25 February 2006
Custom organization schemes
In previous entries I've talked about exact and ambiguous schemes. Now I want to talk about "everything else that remains," the custom organization scheme.
The three most common exact schemes -- alphabetical, chronological, and spatial -- aren't the only exact schemes in the world. There are also numeral (1, 12, 166, 2, 22, 266, 3, ...) and numerical/counting (1, 2, 3, 12, 22, 32, 166, 266, ...) schemes, and there are schemes where the sort style is based on some other intrinsic characteristic or standards, such as the periodic table of elements (numerical order by proton count) and the colors of the rainbow (numerical order by wavelength values). Although it's challenging to think up exact schemes that aren't based on numbers, characters, time, or space, it is incredibly easy to think up subjective (ambiguous) ways of organizing information. Below are several suggestions. Although some of these possibilities seem quite similar to numerical order, number order won't ever change with time, although these can.
by frequency of use
by logical complexity
by sensory intensity (e.g., brightness)
by personal interest
by likelihood to inspire controversy
by necessity to avoid a lawsuit
by the order in which you thought it up
Further, the subjectivity for each of these goes further, because you can choose your audience for these sorting schemes:
by importance to the author
by importance to the common user
by importance to the experts
... and so on.
It's easy to get confused between complicated exact ordering schemes -- like the periodical table, which is in order of proton count -- and custom ambiguous schemes. In both cases, the sorting scheme may not be obvious, at which point it's easy to assume it's obtusely subjective or completely arbitrary. For example, the following are three ways to organize the English alphabet:
a b c d e f ...
q w e r t y ...
e t a o i n ...
The first is alphabetical order. The second is spatial order (letters on the standard keyword, affectionately known as the QWERTY keyboard). The third is in order of use in the American English language (the letter E is the most commonly used letter in the lexicon). I would argue that for all practical purposes, these are all exact schemes. There is no subjectivity here. To sort the alphabet in a subjective way, I'd suggest by ease of pronunciation. :-)

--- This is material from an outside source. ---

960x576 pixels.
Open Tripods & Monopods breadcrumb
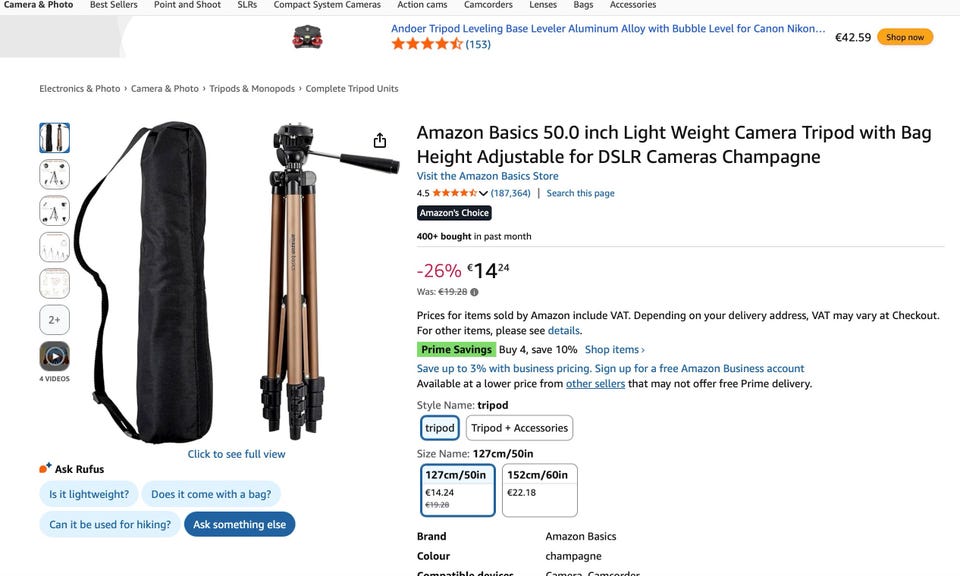click(252, 89)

My point is that in the end, most custom schemes are exact and not ambiguous. Instead, they are translations of intrinsic orders into something exact (again, like the periodic table being in numeric order by proton count or atomic weight). Alternately, they are exact or ambiguous schemes that are time-dependent, such that the scheme itself varies over time or application.
In summary, you should consider using a custom scheme when (a) you have an internal order that you want to obey, or (b) you have an order that changes over time. In both cases, however, it's important that your users understand that your schemes are not necessarily obvious. The periodical table requires training to understand and use; meanwhile, because the search results at Google.com tend to vary over time, some people are disturbed by getting different results for the same search they used yesterday. If you can't use an intuitively obvious scheme (like alphabetizing) or a subconsciously obvious scheme (like task or topic order), it's probably a good idea to find a way to impose a numeric scheme on top of your results. The periodic table has a key, and search engines often have a "relevance percentage."